We’ve yet to get word on the fate of CNN+ original programming like chef Alison Roman’s yet-to-air cooking show. It nonetheless seems likely at least some of it will end up on Max. Customers weren’t willing to shell out for even more nonstop news, but maybe they’ll go for it as a side dish to other forms of entertainment.

Sports Waltzes Onto Disney+

Let’s close out with a more lighthearted, though still meaningful, shift. Sports, and especially live sports, have long been streaming’s final frontier. With each passing day, that frontier gets increasingly settled. Peacock partially hosted its second Olympics; Apple recently signed on for the first 12 weeks of Friday Night Baseball. Tim Cook’s kingdom is also reportedly in contention for the NFL’s Sunday Ticket.

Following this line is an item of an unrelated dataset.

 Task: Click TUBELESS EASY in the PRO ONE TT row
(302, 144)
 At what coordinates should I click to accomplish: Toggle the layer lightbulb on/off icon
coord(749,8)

Held up against these blockbuster deals, Disney’s decision to internally shuffle Dancing With the Stars from ABC to Disney+ barely registered as news. Frankly, Dancing With the Stars barely registers to most people as sports, but it’s a live competition of athleticism and grace—what else do you call it? Still, the move is a telling indication of how Disney plans to diversify its wholly owned, international streaming service. (Hulu is technically still split with Comcast for another few years, and is available only in the U.S.)

Disney is no stranger to the intersection of streaming and sports, or the importance the latter can have to a fledgling product; its Indian edition, Disney+ Hotstar, features cricket from the Indian Premier League, which helped it gain a foothold on the subcontinent. Dancing With the Stars is more targeted, and speaks to how its parent company wants to expand the reach of Disney+ beyond the families and franchise fandoms who make up its core constituencies.

If you’re tuning in for Marvel or Star Wars or Pixar, chances are you’ve already signed up for Disney+. But Dancing With the Stars caters to an older audience, who Disney hopes it can lure onto streaming and help round out Disney+’s demographics. Like the internal consolidation within Warner Bros. Discovery, the decision goes to show just how much entertainment companies are coming to value four-quadrant appeal. There’s only so far you can get when engaging with only young viewers. Much like Peter Jackson’s Get Back, Dancing With the Stars signals how serious Disney+ is about proving it isn’t just for kids. Let the games begin—or rather, continue.